YOUR GOAL: Set down the data below from its first line to the line holding "The image size is (500, 417).", inclusive; omit all pictures.

THE DATA:
###

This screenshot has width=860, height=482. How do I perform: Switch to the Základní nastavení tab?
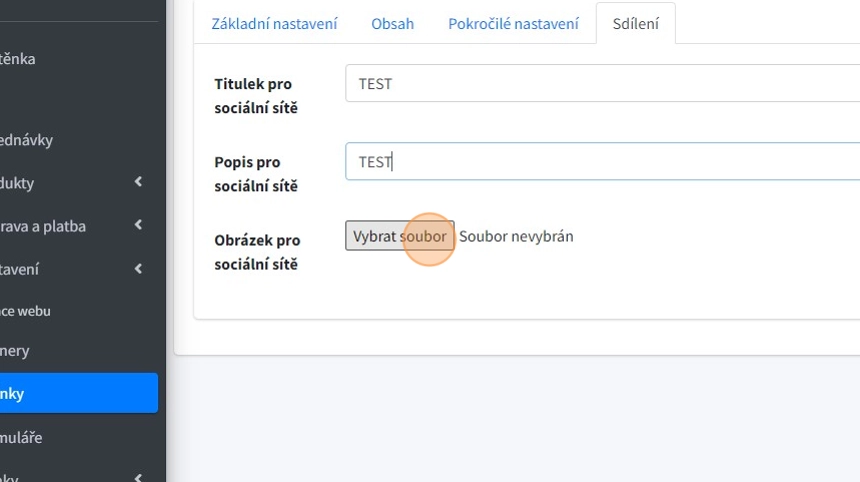(x=274, y=23)
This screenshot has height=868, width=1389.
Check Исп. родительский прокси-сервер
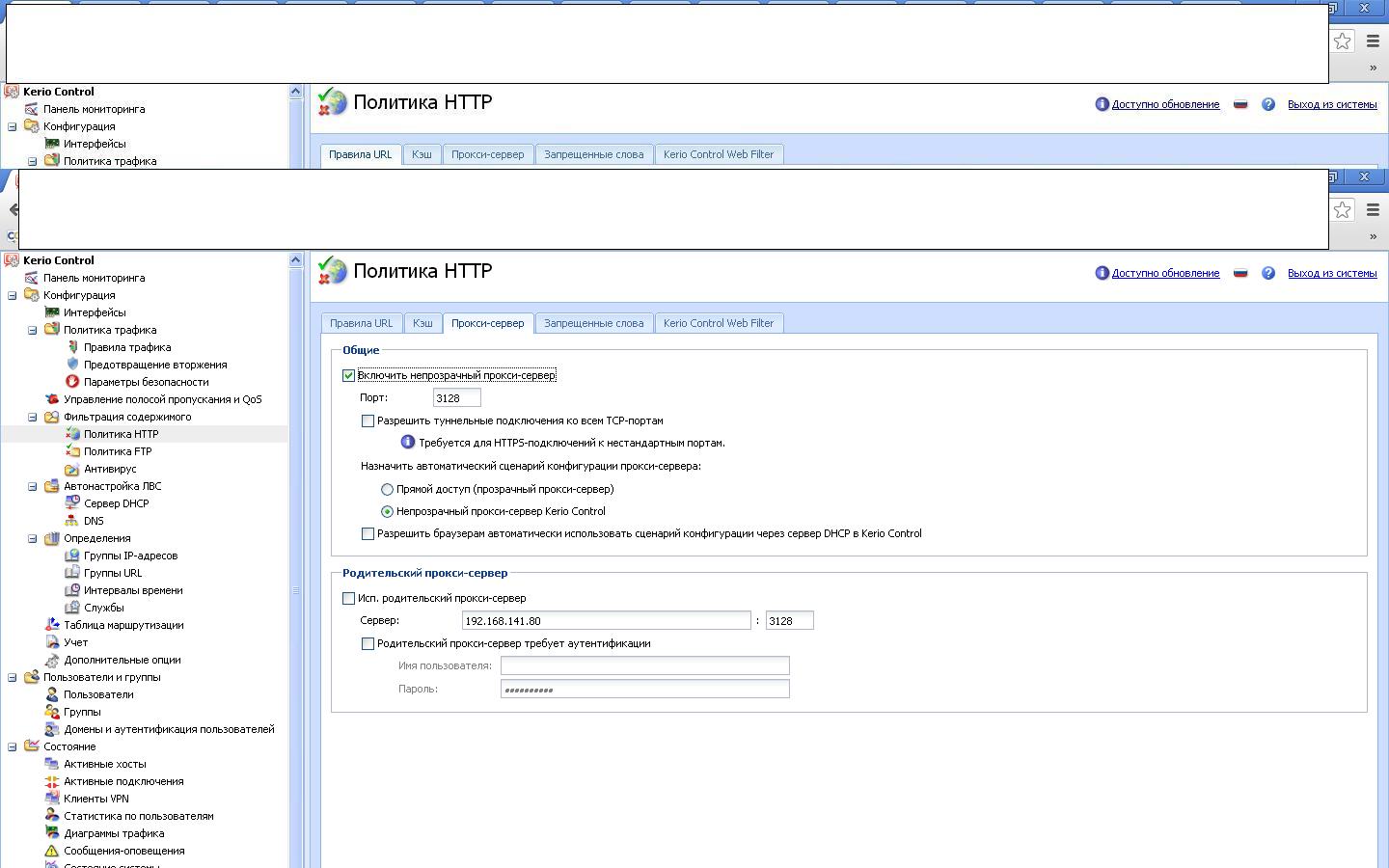point(348,598)
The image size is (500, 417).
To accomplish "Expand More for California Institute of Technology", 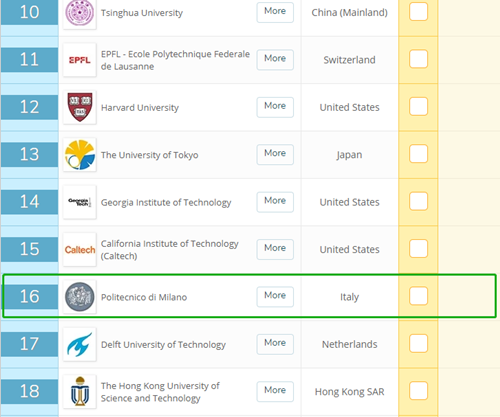I will [x=275, y=249].
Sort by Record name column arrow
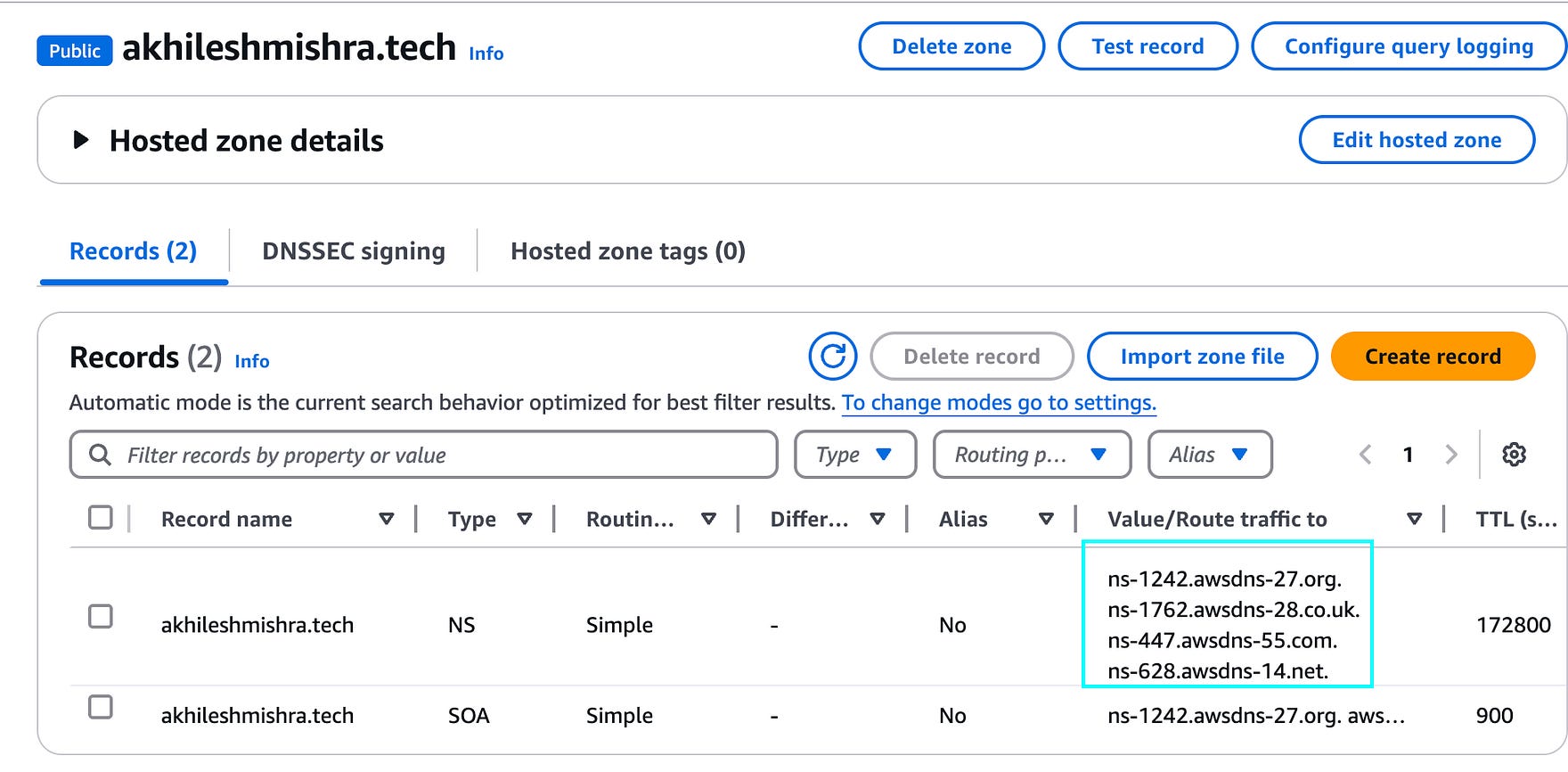The height and width of the screenshot is (772, 1568). pos(387,519)
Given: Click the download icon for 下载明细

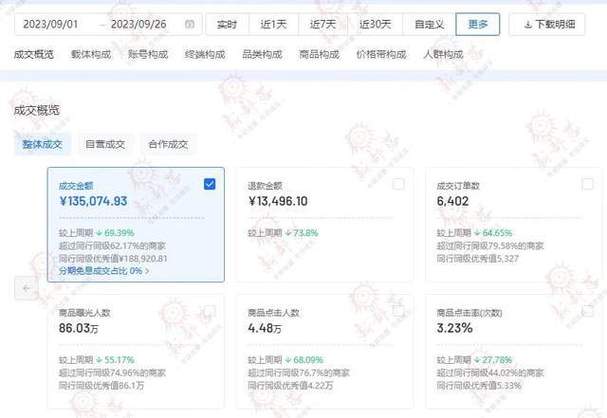Looking at the screenshot, I should click(524, 23).
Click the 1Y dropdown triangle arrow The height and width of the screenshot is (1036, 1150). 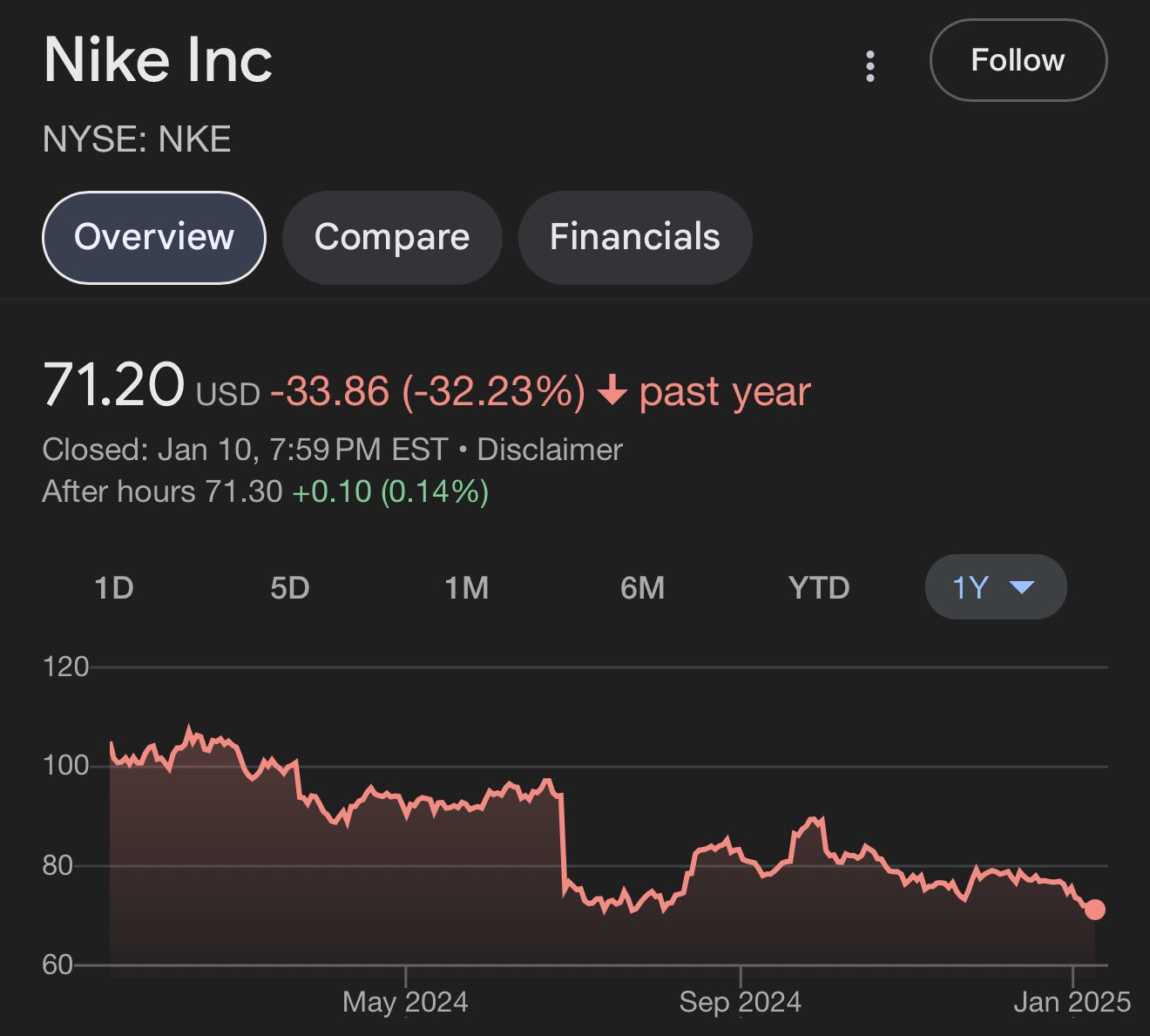click(1021, 587)
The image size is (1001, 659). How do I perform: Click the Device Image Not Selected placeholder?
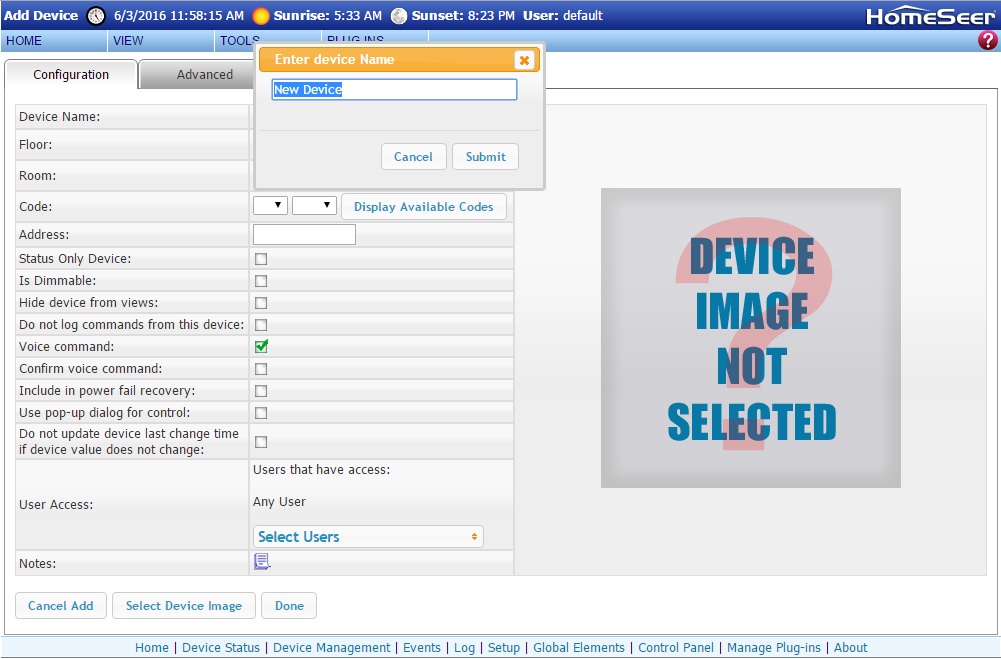750,337
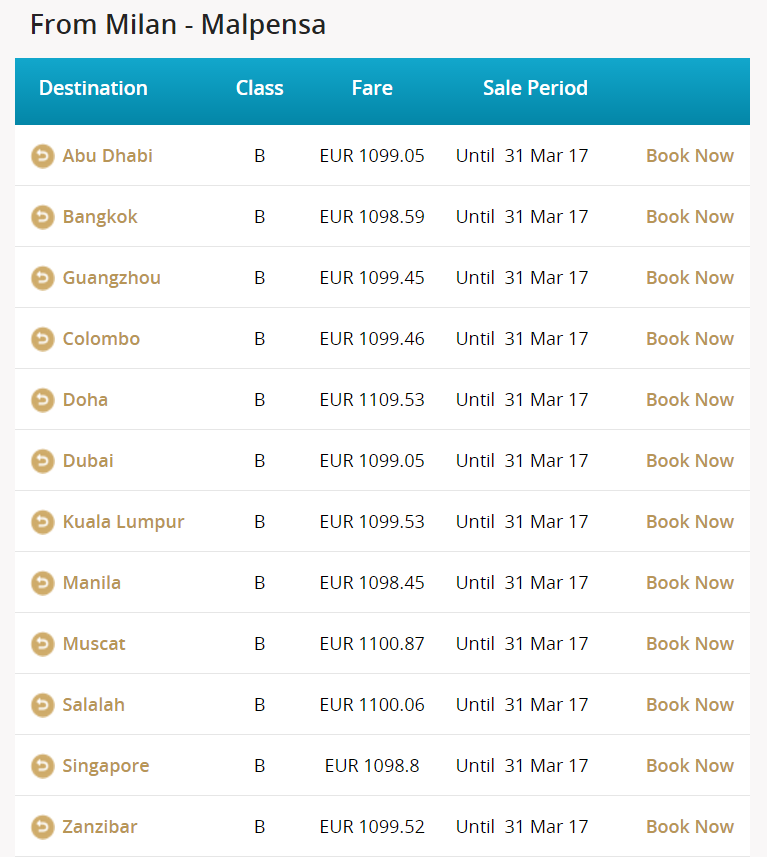Click the Fare column header

(372, 88)
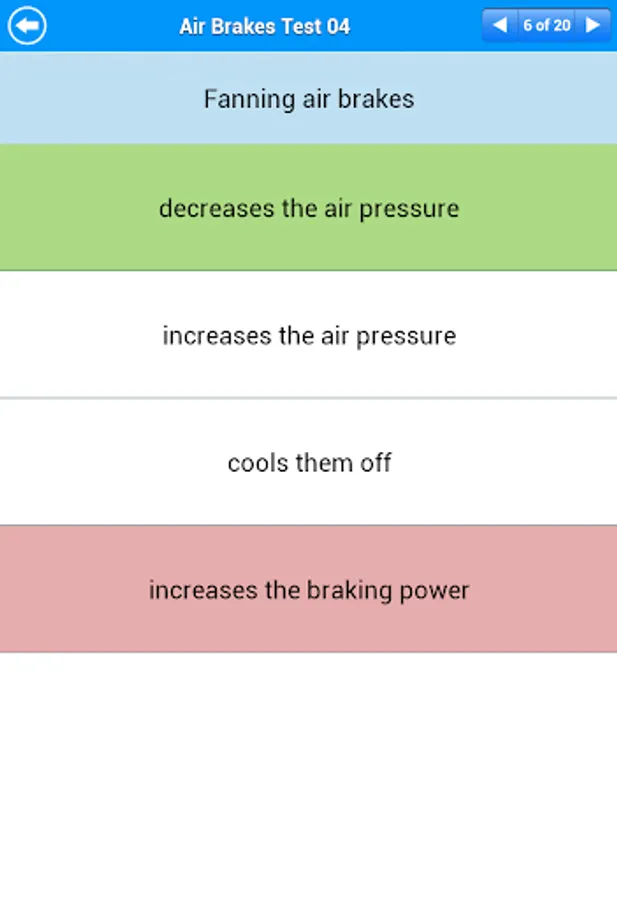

###

SOLUTION FOR THIS EXERCISE:
This screenshot has width=860, height=482. How do I perform: Switch to the Základní nastavení tab?
(x=274, y=23)
This screenshot has height=868, width=1389.
Check Исп. родительский прокси-сервер
point(348,598)
The image size is (500, 417).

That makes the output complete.